Turkey mince is something that’s easy to find in supermarkets and it’s pretty cheap to buy. It’s also a really lean meat so it’s great for anyone who, like me, tries to eat healthily most of the time. This dish is jam packed with vegetables and proteins from the chickpeas and beans. I have this on its own as it’s so filling, but you could have it with rice if you felt the need to have something on the side. This makes a massive amount of food and it’s suitable for freezing as well. I hope you enjoy!


turkey stew





400 g turkey mince

1 small onion

6 cloves garlic

1 inch fresh ginger

1 small green chilli

2 sticks celery

2 tsp ground cumin

2 tsp turmeric

1 tsp salt

1 tsp fennel seeds

2 sticks of celery, chopped

350 g sweet potato, cut into large chunks

3 large handfuls curly kale

250 g cauliflower, cut into large florets

handful fresh coriander, chopped

1 tin chickpeas, drained and rinsed

1 tin mixed beans

3 tsp garam masala

1 tbsp coconut oil for frying

1/2 tsp cayenne pepper

2 tins chopped tomatoes

1 tin coconut milk



Heat the coconut oil in a large pot or casserole dish with lid and fry the turkey mince until it turns white, taking care that it doesn’t stick and burn.
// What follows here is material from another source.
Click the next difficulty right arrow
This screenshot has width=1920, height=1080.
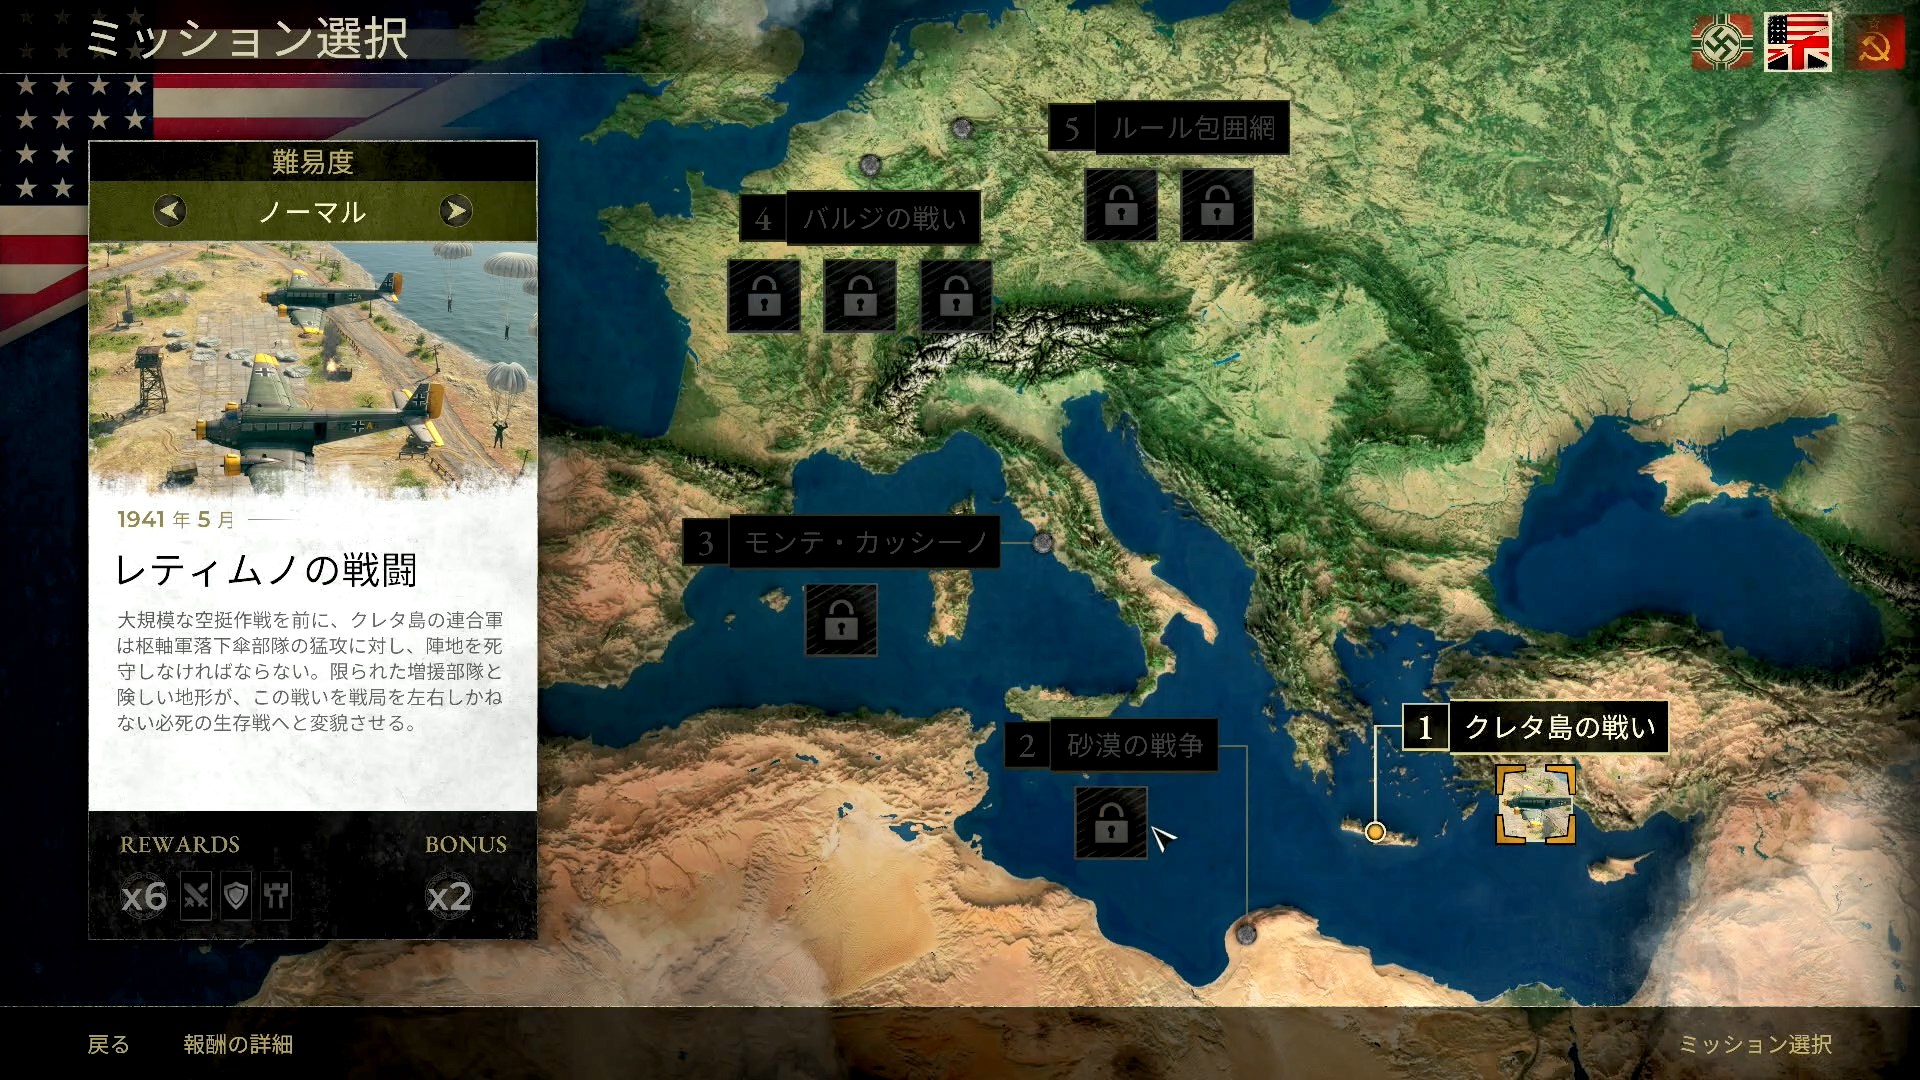456,211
Meanwhile, in a food processor, of if you have lots of energy you can do it by hand, blitz the onion, garlic cloves, chilli and ginger. You can leave the seeds in the chilli as I did, or take them out if you prefer it milder.


Add the onion mix to the pot with the mince and stir for a minute, then add the celery and fry for a minute before adding the turmeric, cumin, cayenne pepper and salt. Stir well, taking care not to let it stick or burn.


Add the tins of tomatoes and stir again until the tomatoes begin to gently bubble. Then add the tin of coconut milk and stir well.


Add the large chunks of sweet potato, the cauliflower florets and the kale. I like to keep the vegetables really chunky as otherwise they could disintegrate.


Add the kale, coriander, garam masala, chickpeas and mixed beans and stir well, bringing it all to a simmer.


Cover with a lid and reduce heat and simmer for about 20 minutes or until the sweet potato is cooked. Taste and season if necessary.